Is the Noether charge always a Hermitian operator?

Question

Noether's theorem tells us that to every continuous symmetry of the Lagrangian there corresponds a conserved current $j^\mu$. From the time component of this current, we can then define the Noetherian charge $$Q = \int d^3\mathbf{x}\ j^0(\mathbf{x}),$$ which is a time independent operator. In all examples I've seen, the Noether charge $Q$ is always a Hermitian operator (up to a trivial rescaling by $i$). But no one ever seems to explicitly mention this fact in full generality.

Can we prove that Noether's theorem will always give us a Hermitian charge operator? If not, are there counter-examples?

Answer 1

The Noether charge is the generator of the symmetry it belongs to, see e.g. this answer by Qmechanic. This relationship is also preserved in the quantum theory, see this question, in the sense that the quantum Noether charge $Q$ must commute with the Hamiltonian $H$, at least in the absence of anomalies and if we do not run into "quantization issues" when using canonical quantization.

Now, if we assume that the classical symmetry transformation must be represented by a unitary transformation upon the Hilbert space (note: I'm not assuming it is a quantum symmetry transformation), then we can directly conclude by Stone's theorem that $Q$ is Hermitian and that the transformation associated to the classical symmetry is indeed a symmetry.

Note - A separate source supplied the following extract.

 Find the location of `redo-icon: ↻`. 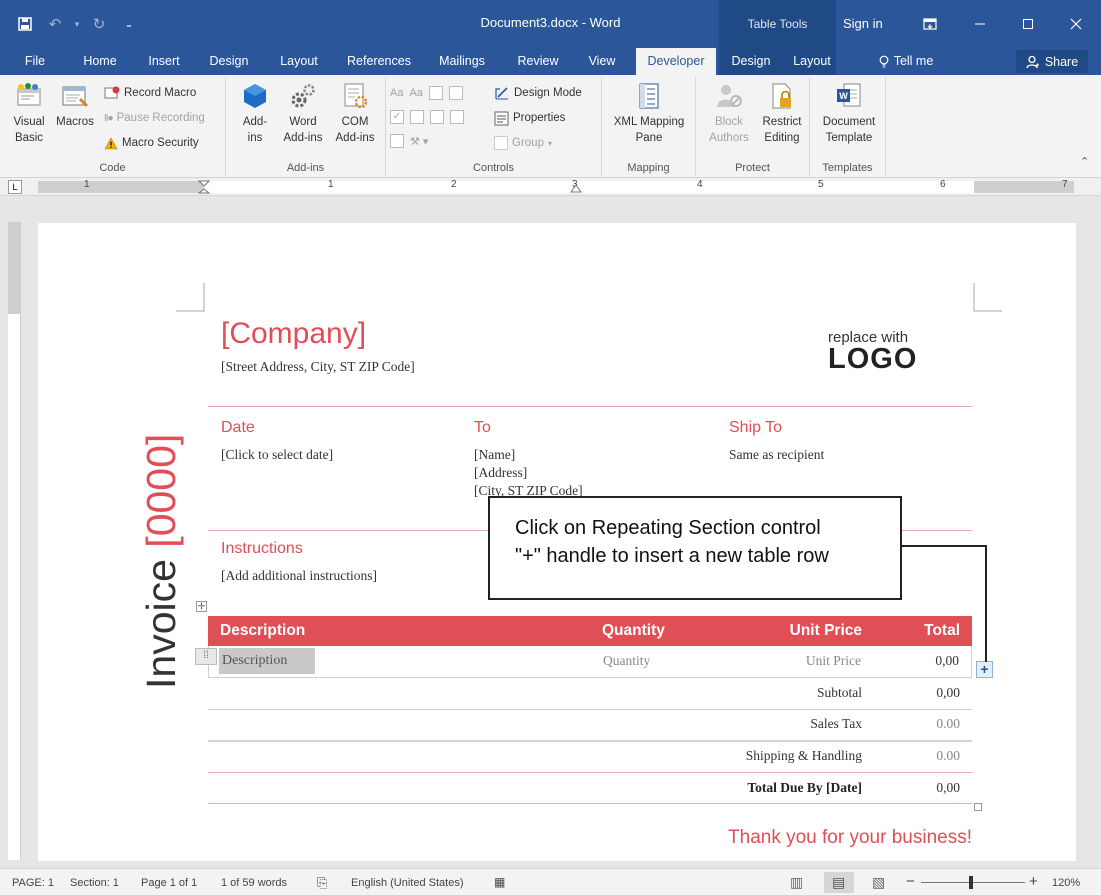

redo-icon: ↻ is located at coordinates (99, 24).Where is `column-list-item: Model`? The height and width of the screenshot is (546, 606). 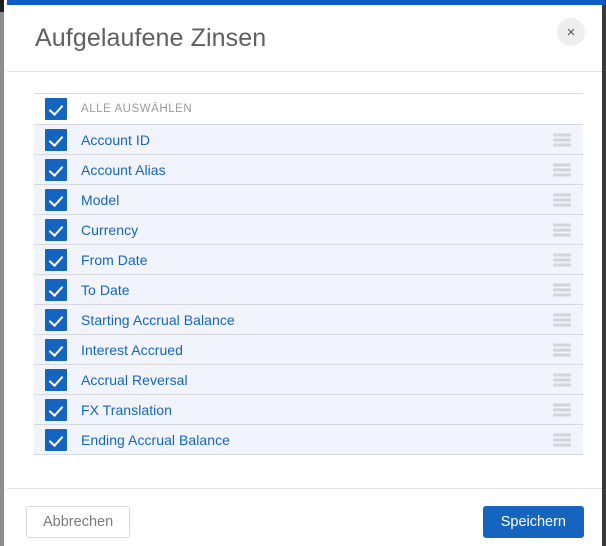
column-list-item: Model is located at coordinates (308, 200).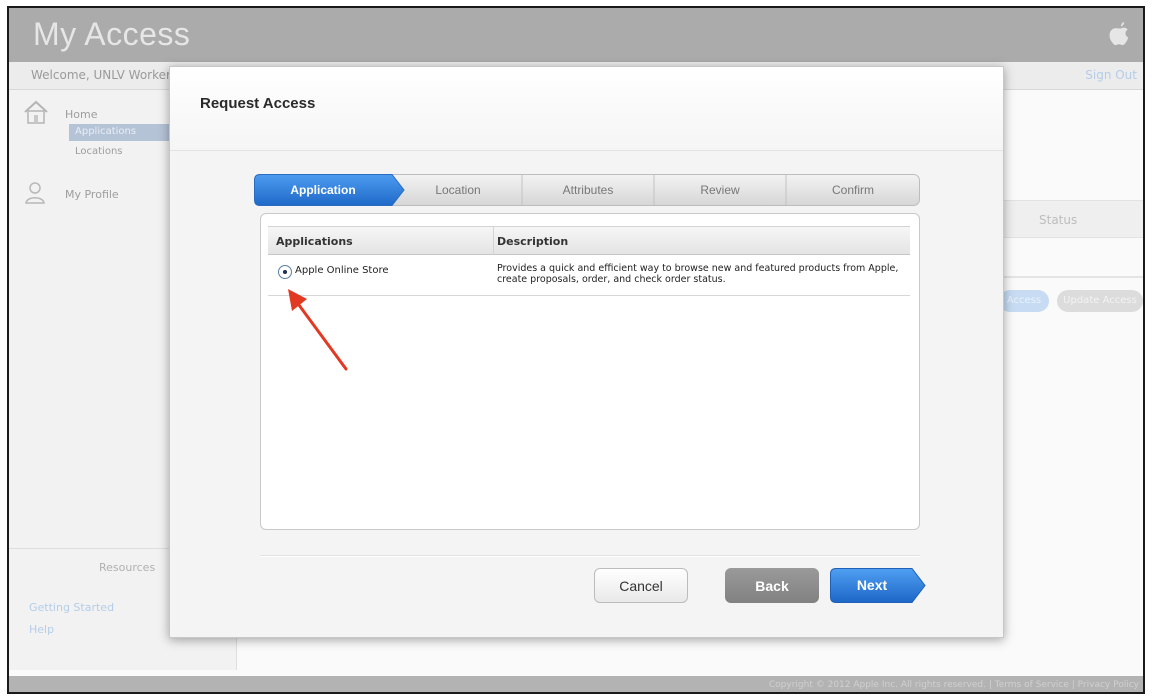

We might ask whether one can drop this assumption, I think one cannot. Dropping the requirement that transformations are represented by unitary operators leads to the normalization of states not being preserved, in particular, it means that the probabilities after the transformation to find one state in other states that form a basis do not sum to 1. This wrecks havoc with the entire structure of the quantum theory; it is a reasonable physical assumption that all physical transformations be represented unitarily upon the Hilbert space of states.

Answer 2

Supersymmetry generators are not always Hermitian. If you impose SUSY, and then compute de corresponding Noether's currents, and then you calculate the conserved charge, i.e., the fermionic Lorentz generators, you will get two non-Hermitian conserved currents.

(By the way, the relation $Q^\dagger=\bar Q$ is only valid in Lorentzian signature, in Euclidean signature, this relation is not true.)

Actually, a nice computation of this was made by Olive and Witten. They did just what I outlined for $\mathcal N=2$ SYM without matter fields and obtained the central charge of this theory. See section 2.8 of http://arxiv.org/abs/hep-th/9701069 for a detailed computation.

Also, not always you would get a pair $Q$ and $\bar Q$. Just take, for example, $\mathcal N=(n,m)$ 6D theories.

The moral of this story is the following: You will always assume $S=S^\dagger$ (a real action.) If your symmetry generator is also Hermitian, the conserved current, and therefore, the conserved charge, will also be Hermitian. But this might not be the case.